Moneta di Sardus Pater fatta coniare da M. Azio Balbo
pretore della Sardegna nel 59 a.C.
Gli studiosi ritengono, pertanto, che la figura di Sardus Pater sia una sintesi di vari elementi religiosi nei quali si fondono anche quelli relativi ad una divinità paleosarda guerriera e cacciatrice. La raffigurazione più antica di questa divinità paleosarda è un bronzetto ritrovato proprio nel tempio di Antas e datato al IX secolo a.C., in cui il dio compare senza vesti e con una lancia nella mano sinistra. In questo bronzetto Sardus Pater non indossa il consueto copricapo piumato.

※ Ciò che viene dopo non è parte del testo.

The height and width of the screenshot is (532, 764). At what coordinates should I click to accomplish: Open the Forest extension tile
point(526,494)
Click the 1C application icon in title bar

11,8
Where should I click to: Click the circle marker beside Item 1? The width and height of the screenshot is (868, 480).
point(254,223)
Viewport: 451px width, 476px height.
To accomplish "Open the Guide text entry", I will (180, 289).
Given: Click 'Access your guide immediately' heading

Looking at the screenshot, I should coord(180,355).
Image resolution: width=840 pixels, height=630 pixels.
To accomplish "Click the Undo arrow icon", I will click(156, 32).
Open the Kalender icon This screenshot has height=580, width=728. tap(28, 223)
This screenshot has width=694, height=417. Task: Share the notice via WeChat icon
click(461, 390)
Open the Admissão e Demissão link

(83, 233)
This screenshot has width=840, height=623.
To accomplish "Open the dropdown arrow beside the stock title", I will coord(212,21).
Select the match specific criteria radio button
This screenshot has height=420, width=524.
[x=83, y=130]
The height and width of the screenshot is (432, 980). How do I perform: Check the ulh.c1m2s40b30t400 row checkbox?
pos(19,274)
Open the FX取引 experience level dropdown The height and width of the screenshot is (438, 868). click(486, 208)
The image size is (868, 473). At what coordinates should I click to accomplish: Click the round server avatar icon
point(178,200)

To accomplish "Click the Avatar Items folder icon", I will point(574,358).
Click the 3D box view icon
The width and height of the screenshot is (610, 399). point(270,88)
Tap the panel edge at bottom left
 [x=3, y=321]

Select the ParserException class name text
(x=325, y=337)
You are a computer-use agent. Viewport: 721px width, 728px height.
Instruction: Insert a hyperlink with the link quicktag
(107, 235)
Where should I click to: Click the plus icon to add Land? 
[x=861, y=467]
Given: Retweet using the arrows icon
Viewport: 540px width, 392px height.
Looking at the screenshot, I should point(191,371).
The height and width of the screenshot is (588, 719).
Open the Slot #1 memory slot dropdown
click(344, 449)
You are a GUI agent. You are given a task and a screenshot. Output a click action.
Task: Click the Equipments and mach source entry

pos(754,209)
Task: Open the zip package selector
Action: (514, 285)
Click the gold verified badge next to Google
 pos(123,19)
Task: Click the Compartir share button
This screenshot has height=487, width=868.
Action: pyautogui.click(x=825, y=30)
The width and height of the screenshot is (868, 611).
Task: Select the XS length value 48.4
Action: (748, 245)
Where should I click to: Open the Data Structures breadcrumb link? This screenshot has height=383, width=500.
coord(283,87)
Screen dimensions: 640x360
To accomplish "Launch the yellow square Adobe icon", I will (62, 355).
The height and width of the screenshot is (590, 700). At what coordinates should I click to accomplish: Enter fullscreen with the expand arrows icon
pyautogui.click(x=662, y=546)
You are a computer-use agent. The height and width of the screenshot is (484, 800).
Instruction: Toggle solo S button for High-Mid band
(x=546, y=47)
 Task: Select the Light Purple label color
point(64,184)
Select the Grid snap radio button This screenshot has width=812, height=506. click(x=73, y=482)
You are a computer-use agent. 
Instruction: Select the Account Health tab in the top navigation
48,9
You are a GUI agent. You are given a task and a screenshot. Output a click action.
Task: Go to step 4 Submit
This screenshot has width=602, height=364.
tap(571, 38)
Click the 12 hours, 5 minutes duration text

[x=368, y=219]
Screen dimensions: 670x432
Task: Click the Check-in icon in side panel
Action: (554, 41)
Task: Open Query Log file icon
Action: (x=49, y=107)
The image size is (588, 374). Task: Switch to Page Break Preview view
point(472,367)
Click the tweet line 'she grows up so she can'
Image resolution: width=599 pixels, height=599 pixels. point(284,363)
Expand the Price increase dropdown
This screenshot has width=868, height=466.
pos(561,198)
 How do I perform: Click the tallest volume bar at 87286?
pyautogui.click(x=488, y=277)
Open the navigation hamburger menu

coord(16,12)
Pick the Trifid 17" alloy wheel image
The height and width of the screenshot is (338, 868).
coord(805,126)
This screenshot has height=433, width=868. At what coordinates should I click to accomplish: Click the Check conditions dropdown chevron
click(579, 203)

Le terrecotte appartengono ad un'unica fase costruttiva del tempio, quella di età romano-repubblicana. La ricerca del tempio di Sardus Pater è stata appassionante. Fino al XVI secolo ed oltre non si conosceva l'ubicazione esatta del tempio, menzionato dall'Anonimo di Ravenna nel VII secolo d.C. e in un documento del XII secolo con relative cartine geografiche. Mancava, comunque, l'indicazione delle distanze tra le località citate sulle cartine.
Fu Giovanni Francesco Fara, vescovo di Sassari a cercare di localizzare quest'importante edificio che, nel 1580, collocava sul caput Neapolis, oggi Capo Pecora. Giuseppe Manno, che scrisse la "Storia di Sardegna", nel 1815, lo collocava tra il Capo Pecora e il Capo Frasca. Nel 1839 Alberto Lamarmora incarica Gaetano Cima di recarsi nella valle di Antas per sovrintendere alle operazioni di ricerca dei frammenti mancanti all'epigrafe del frontone che furono attribuiti ad Antonino Pio (138-161 d.C.) oppure a Marco Aurelio (161-180 d.C.).
Panoramica sul tempio di Sardus Pater
Nel 1954 una studentessa dell'Università di Cagliari che stava ultimando la sua tesi di laurea sui culti e templi punici e romani in Sardegna, giunse ad Antas e tra i blocchi e le architetture dirute del tempio scoprì un frammento dell'epistilo sfuggito alle ricerche precedenti che, completato con un ulteriore blocco iscritto rinvenuto nel 1967, consentì alla Dottoressa Giovanna Sotgiu di ricostruire per intero l'iscrizione del frontone.
Nel 1966 si recuperò una tabella di bronzo, dai materiali del tempio sparsi sul terreno. Questa tabella recava una dedica a Sardus Pater, un primo indizio del culto di Sardus praticato ad Antas. Nel 1967 venne alla luce un altro frammento dell'iscrizione che si ricomponeva dando l'integrale titolatura del tempio: "Temp[l(um) D]ei fSa]rdi Patris Babfi] (Tempio del Dio Sardus Pater Babi)". Tra il 1967 e il 1968 venne alla luce, sotto la scalinata romana del tempio, un luogo di culto cartaginese dedicato a Sid al quale facevano riferimento circa venti epigrafi puniche.